■ The task:
Starting at the line that contains "The width and height of the screenshot is (1568, 411).", write out every line to the end of the records below exactly, and leave out the pictures.

[Extracted records]

......

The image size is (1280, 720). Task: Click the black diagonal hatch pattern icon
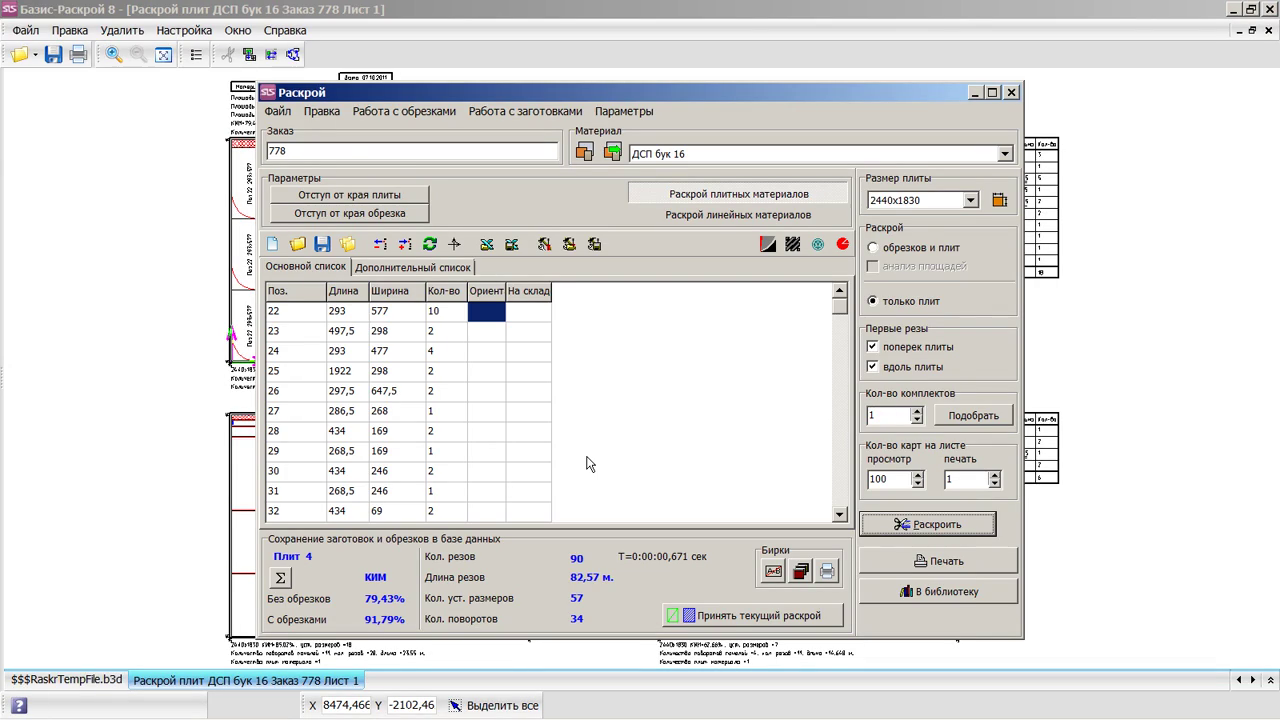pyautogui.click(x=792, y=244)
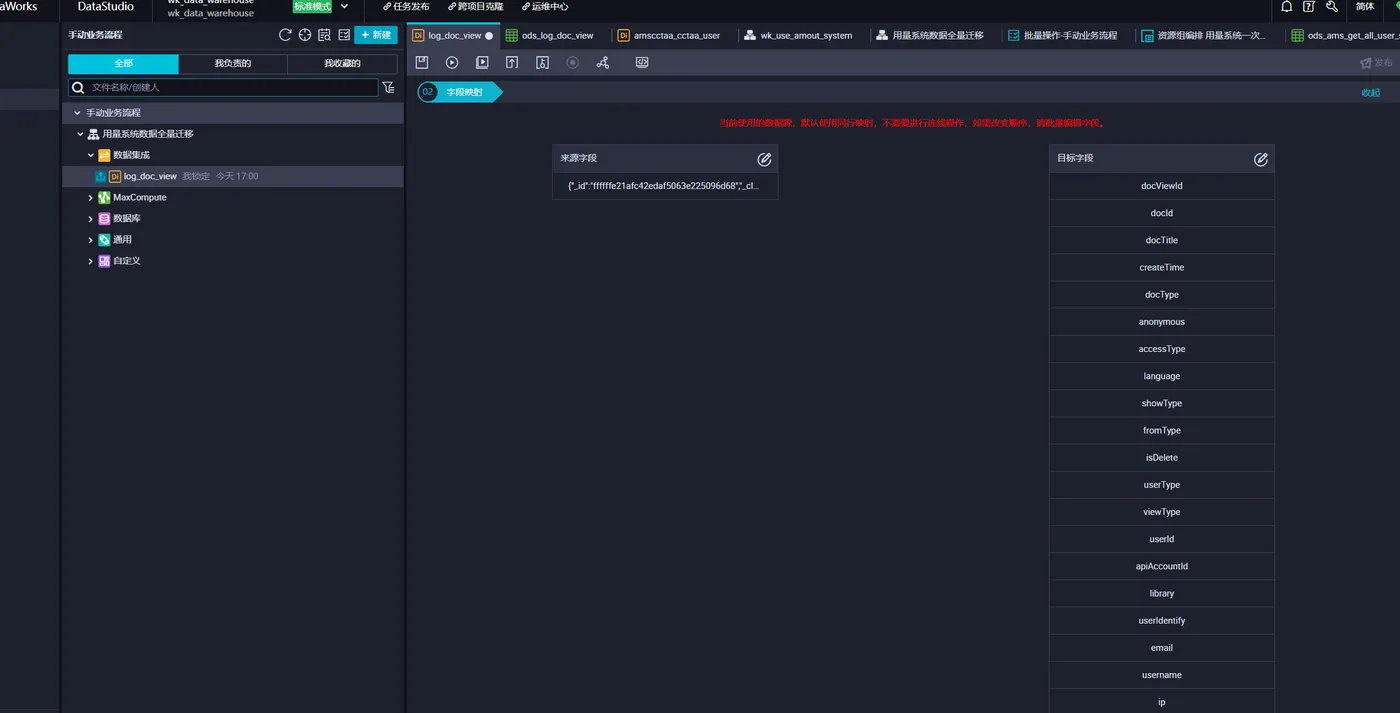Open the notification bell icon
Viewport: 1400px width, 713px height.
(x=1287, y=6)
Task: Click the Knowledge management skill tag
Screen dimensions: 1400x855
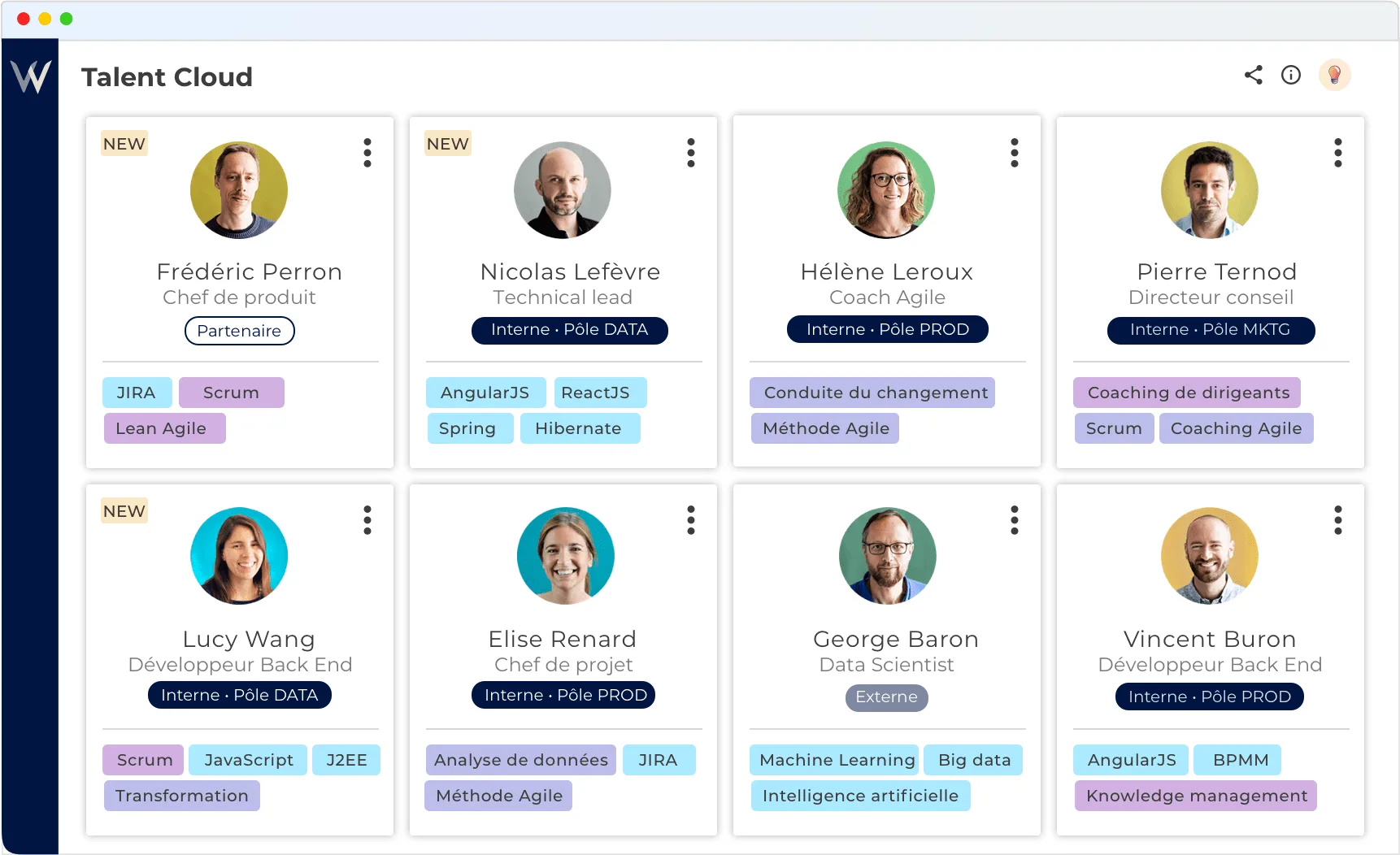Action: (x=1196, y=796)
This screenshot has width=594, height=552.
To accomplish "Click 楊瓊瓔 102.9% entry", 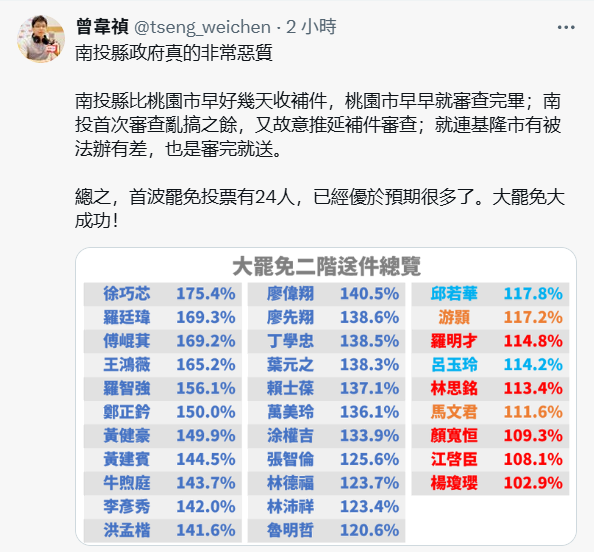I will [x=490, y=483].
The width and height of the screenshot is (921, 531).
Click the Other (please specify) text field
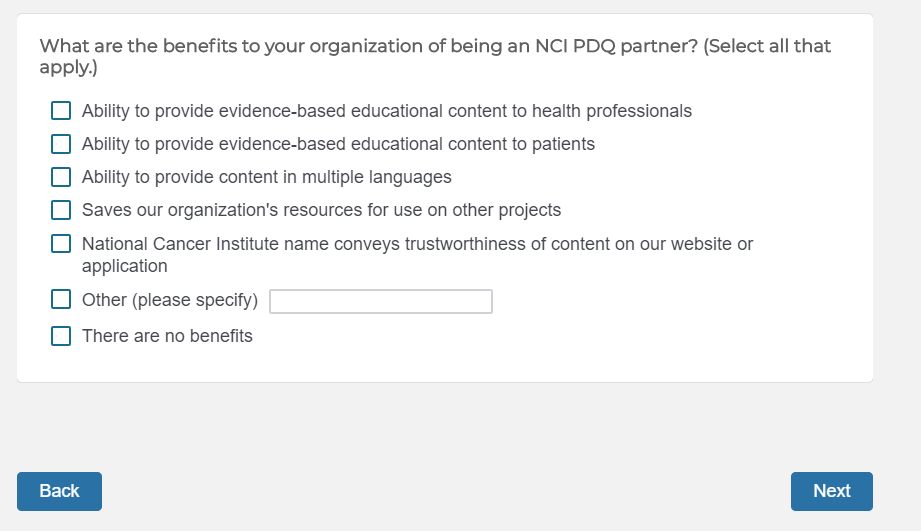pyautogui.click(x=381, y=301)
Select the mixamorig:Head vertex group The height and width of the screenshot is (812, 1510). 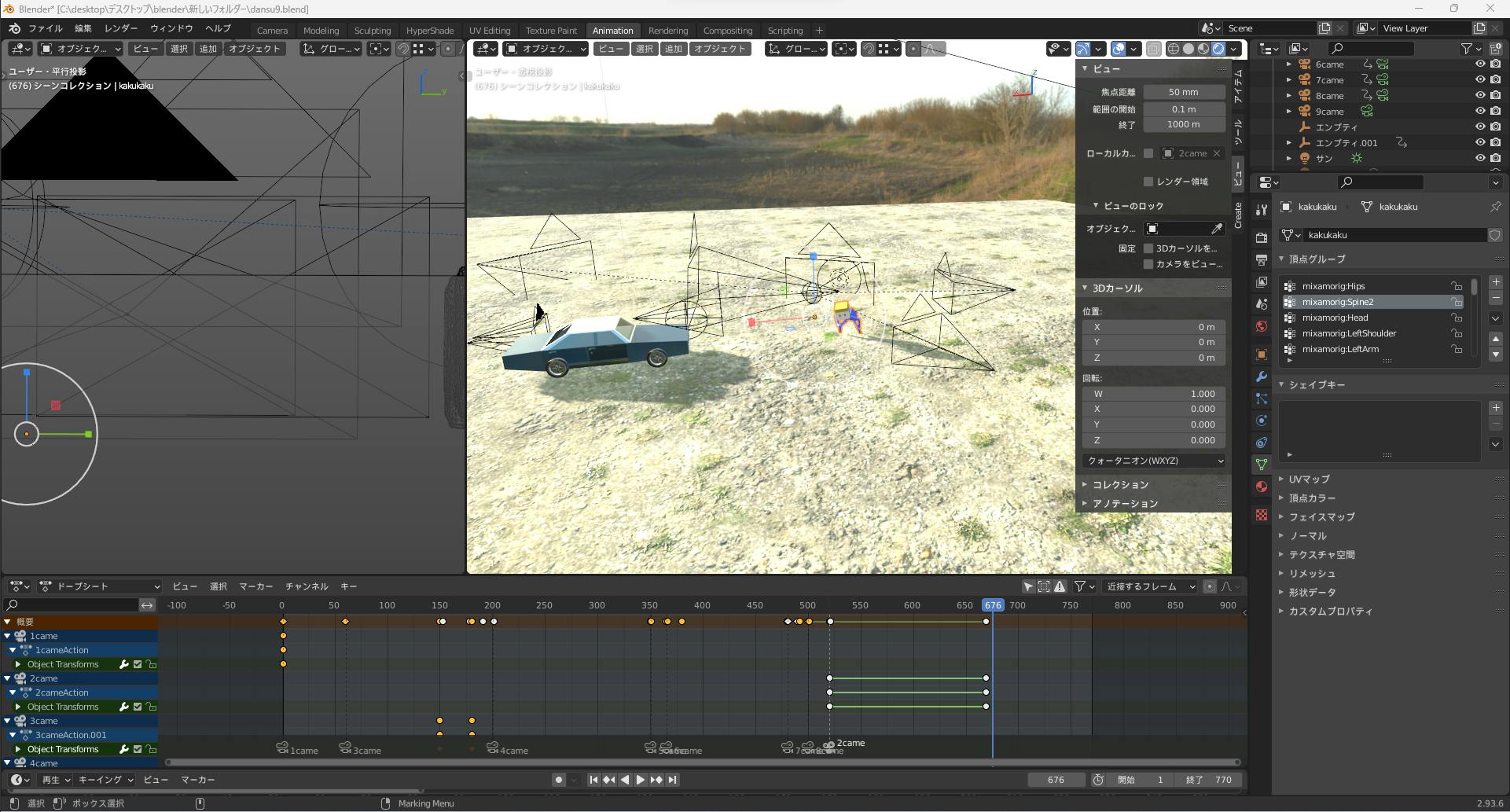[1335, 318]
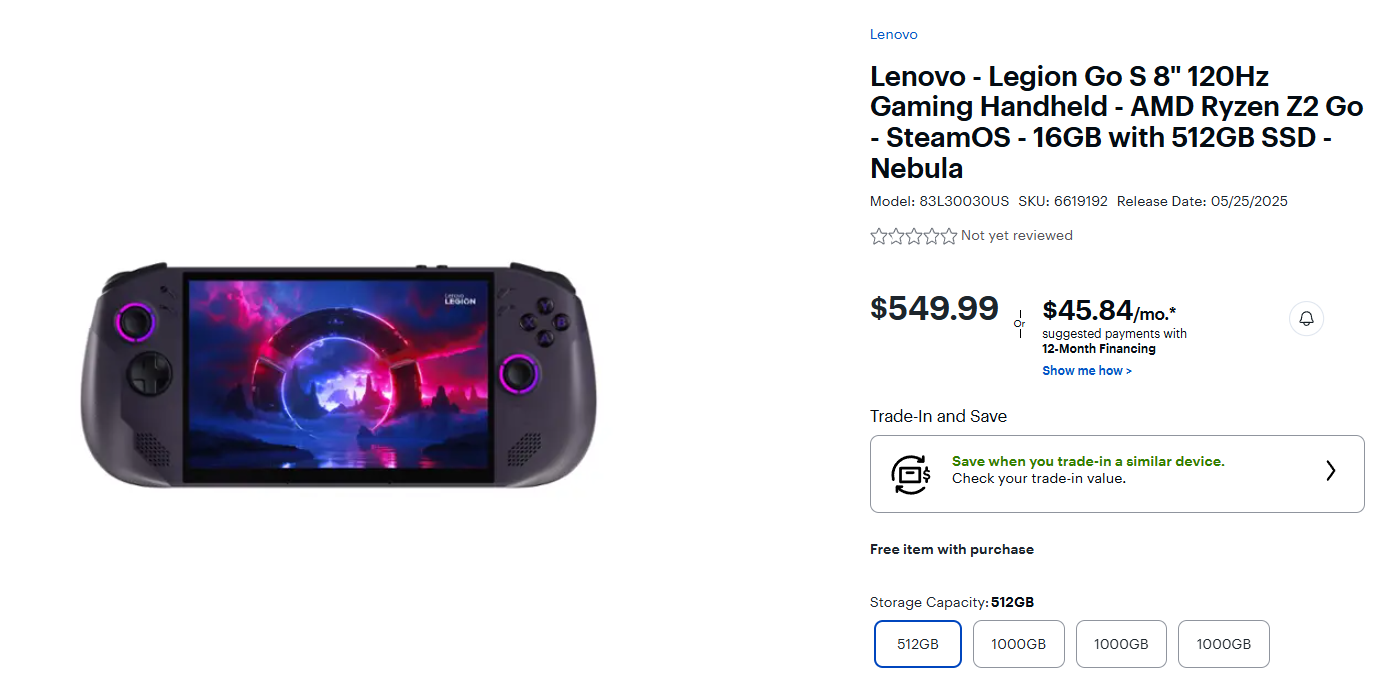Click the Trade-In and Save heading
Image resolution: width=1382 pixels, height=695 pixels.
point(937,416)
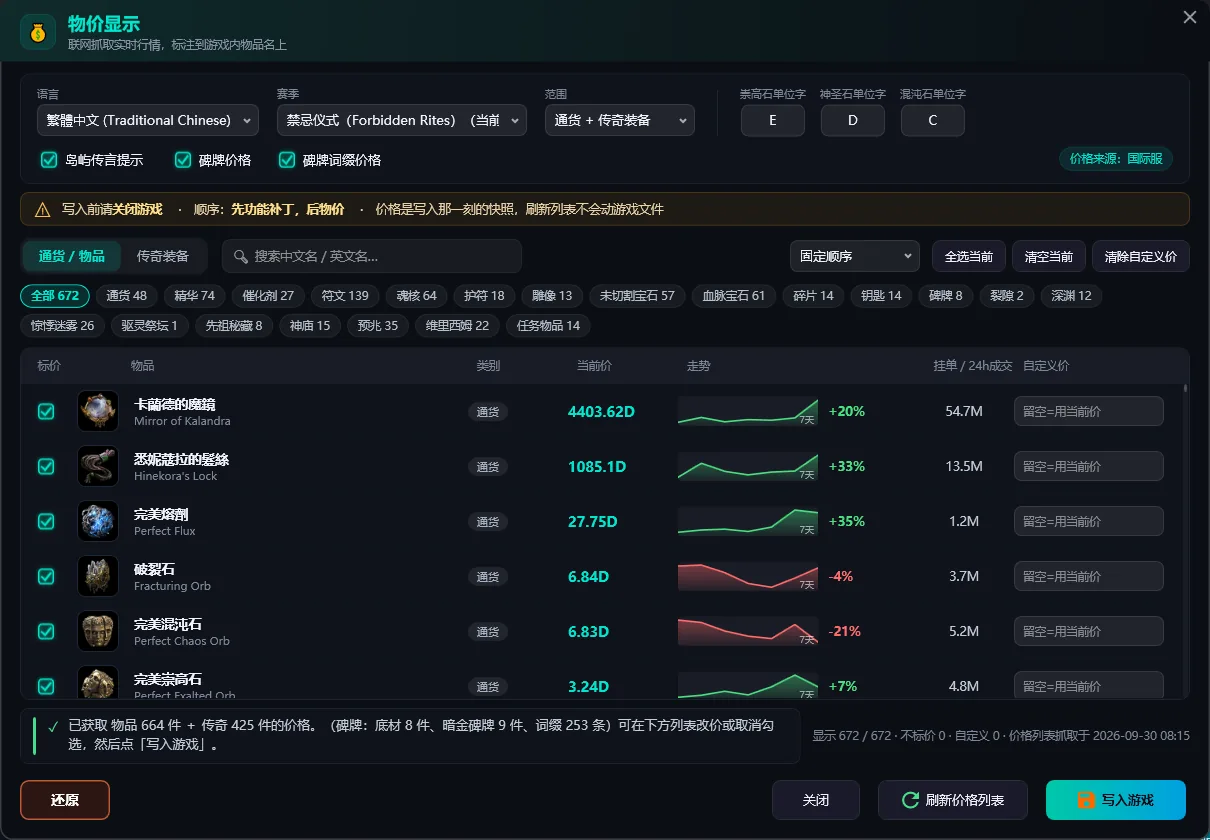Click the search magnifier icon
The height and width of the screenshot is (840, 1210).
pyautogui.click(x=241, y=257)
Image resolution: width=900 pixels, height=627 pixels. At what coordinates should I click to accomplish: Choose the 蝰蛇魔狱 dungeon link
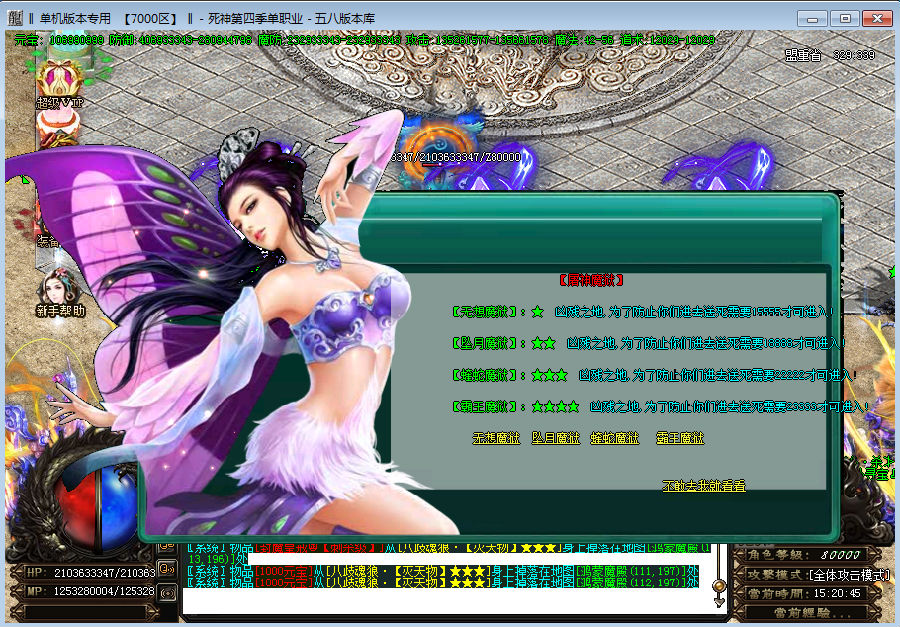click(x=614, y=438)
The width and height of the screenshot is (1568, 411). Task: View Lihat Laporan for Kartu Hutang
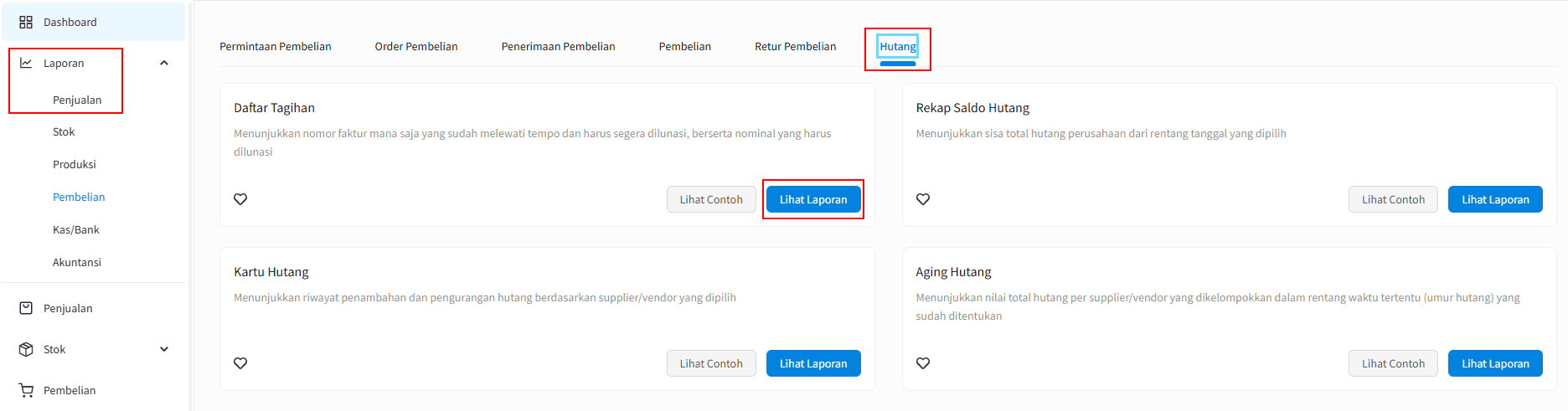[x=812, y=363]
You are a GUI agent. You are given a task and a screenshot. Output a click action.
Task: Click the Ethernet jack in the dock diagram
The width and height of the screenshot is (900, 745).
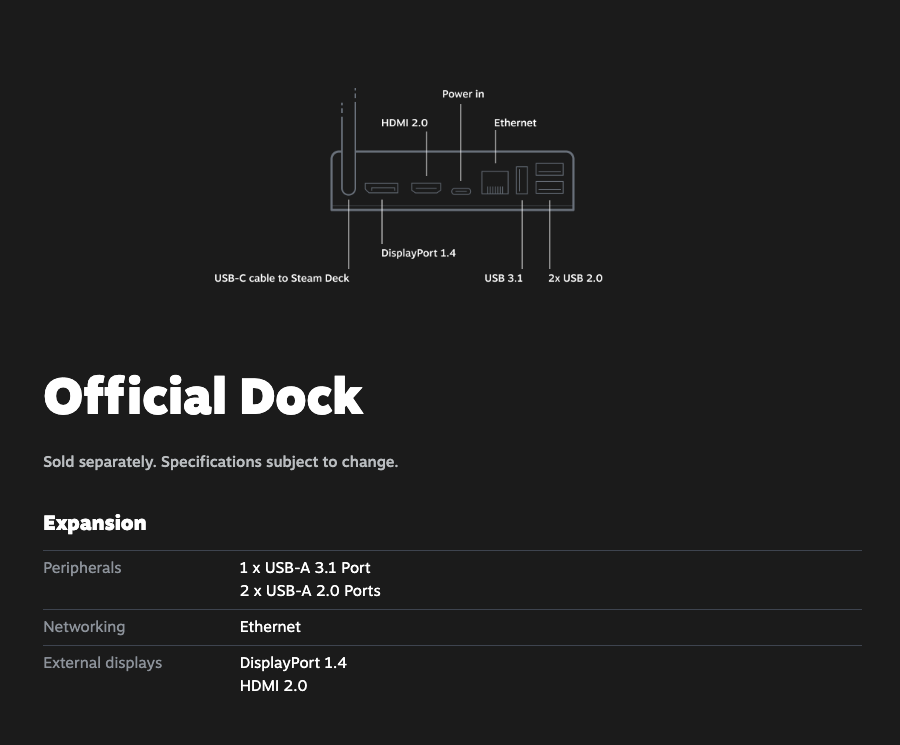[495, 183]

......

■ Problem solution:
The width and height of the screenshot is (1568, 411). Task: View Lihat Laporan for Kartu Hutang
[x=812, y=363]
You are a GUI agent. You are given a task and a screenshot. Output a click action.
Task: Click the Ethernet jack in the dock diagram
The width and height of the screenshot is (900, 745).
[495, 183]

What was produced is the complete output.